SCALEA – Il ritrovamento di cadaveri lungo le coste calabresi, tra Scalea, Amantea, Paola e Tropea, conferma i timori sollevati dalla Flai Cgil nazionale e dal segretario Giovanni Mininni. Secondo le ricostruzioni di Mediterranea saving humans e le testimonianze di Refugees in Libia e Tunisia, il bilancio dei dispersi nel mar Mediterraneo durante il ciclone Harry potrebbe sfiorare le 1.000 unità.
Una catastrofe annunciata
La tragedia sarebbe legata a otto imbarcazioni partite da Sfax, in Tunisia, tra il 14 e il 21 gennaio 2026. In quei giorni, il Mediterraneo è stato investito da una tempesta di inaudita violenza, con onde fino a 16 metri. La Flai Cgil sottolinea come, nonostante i proclami governativi sul calo degli sbarchi, ci si trovi di fronte alla più grande tragedia degli ultimi anni lungo le rotte del Mediterraneo centrale, superando per proporzioni il drammatico naufragio di Cutro del 2023.

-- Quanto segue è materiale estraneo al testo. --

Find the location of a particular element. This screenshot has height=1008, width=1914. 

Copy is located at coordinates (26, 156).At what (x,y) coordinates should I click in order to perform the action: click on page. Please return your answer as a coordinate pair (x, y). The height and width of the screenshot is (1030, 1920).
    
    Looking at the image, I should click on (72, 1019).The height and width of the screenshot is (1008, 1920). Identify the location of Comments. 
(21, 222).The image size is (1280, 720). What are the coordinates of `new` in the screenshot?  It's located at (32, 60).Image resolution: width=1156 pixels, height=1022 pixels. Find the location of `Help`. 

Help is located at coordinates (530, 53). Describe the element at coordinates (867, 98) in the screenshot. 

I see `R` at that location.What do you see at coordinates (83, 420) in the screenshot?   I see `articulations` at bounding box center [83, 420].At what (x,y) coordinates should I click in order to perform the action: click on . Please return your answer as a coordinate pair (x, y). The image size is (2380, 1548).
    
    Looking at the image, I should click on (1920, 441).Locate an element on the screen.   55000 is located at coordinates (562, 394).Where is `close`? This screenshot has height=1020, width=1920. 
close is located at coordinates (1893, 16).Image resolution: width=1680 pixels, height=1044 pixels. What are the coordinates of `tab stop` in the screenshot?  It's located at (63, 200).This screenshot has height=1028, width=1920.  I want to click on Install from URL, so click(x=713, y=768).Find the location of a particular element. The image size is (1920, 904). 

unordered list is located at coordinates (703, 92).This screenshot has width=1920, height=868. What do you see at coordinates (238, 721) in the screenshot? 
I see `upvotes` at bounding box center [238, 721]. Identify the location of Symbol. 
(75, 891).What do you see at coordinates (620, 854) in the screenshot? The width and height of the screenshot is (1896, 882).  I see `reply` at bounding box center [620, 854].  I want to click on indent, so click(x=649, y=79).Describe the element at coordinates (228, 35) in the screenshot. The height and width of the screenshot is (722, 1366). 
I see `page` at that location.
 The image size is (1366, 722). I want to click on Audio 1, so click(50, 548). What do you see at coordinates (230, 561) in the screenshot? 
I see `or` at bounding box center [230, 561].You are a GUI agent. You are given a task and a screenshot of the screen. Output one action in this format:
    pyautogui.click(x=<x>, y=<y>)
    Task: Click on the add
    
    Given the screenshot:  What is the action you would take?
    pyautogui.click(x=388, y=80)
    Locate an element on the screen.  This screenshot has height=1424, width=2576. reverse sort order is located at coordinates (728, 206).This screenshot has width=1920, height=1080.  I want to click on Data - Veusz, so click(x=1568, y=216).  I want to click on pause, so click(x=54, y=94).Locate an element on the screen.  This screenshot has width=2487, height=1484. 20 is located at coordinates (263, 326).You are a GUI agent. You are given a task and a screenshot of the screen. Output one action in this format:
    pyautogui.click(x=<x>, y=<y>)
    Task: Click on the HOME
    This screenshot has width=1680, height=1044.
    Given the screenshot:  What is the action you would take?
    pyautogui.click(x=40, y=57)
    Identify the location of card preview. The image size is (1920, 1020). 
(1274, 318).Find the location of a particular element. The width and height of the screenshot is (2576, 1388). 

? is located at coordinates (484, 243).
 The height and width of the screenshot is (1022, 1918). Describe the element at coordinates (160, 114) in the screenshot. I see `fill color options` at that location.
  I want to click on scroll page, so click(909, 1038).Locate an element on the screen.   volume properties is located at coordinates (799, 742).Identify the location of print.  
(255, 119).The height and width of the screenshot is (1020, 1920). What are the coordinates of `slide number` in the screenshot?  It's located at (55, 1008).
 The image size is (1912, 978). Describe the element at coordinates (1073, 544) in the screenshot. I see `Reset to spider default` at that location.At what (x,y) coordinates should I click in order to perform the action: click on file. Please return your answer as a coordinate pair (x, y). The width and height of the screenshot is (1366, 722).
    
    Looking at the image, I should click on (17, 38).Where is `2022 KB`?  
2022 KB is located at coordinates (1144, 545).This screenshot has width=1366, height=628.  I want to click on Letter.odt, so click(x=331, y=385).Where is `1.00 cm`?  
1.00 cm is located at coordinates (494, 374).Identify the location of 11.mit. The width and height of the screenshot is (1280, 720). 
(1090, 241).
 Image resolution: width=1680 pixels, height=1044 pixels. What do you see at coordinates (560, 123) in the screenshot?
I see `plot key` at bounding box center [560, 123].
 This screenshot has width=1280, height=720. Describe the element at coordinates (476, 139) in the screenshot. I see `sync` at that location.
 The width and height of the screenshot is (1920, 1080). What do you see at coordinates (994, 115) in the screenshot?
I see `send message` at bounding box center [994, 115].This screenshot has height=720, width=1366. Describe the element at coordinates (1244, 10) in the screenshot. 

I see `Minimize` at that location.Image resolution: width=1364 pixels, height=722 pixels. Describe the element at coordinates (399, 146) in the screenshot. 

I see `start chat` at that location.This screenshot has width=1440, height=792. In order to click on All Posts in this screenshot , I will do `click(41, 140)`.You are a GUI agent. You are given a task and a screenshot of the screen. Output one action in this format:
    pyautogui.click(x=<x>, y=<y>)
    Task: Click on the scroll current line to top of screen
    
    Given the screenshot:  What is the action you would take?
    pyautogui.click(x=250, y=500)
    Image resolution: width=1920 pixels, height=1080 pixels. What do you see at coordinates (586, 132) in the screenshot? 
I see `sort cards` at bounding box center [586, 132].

L’atto di accusa contro il silenzio istituzionale
Il sindacato punta il dito contro l’indebolimento della rete di salvataggio e politiche migratorie che avrebbero ignorato i segnali d’allarme climatici. Nonostante la Calabria stia affrontando giorni critici a causa di frane e allagamenti che hanno messo in ginocchio le aziende agricole, la Flai Cgil definisce “assordante” il silenzio delle istituzioni di fronte a quello che viene descritto come un massacro prevedibile.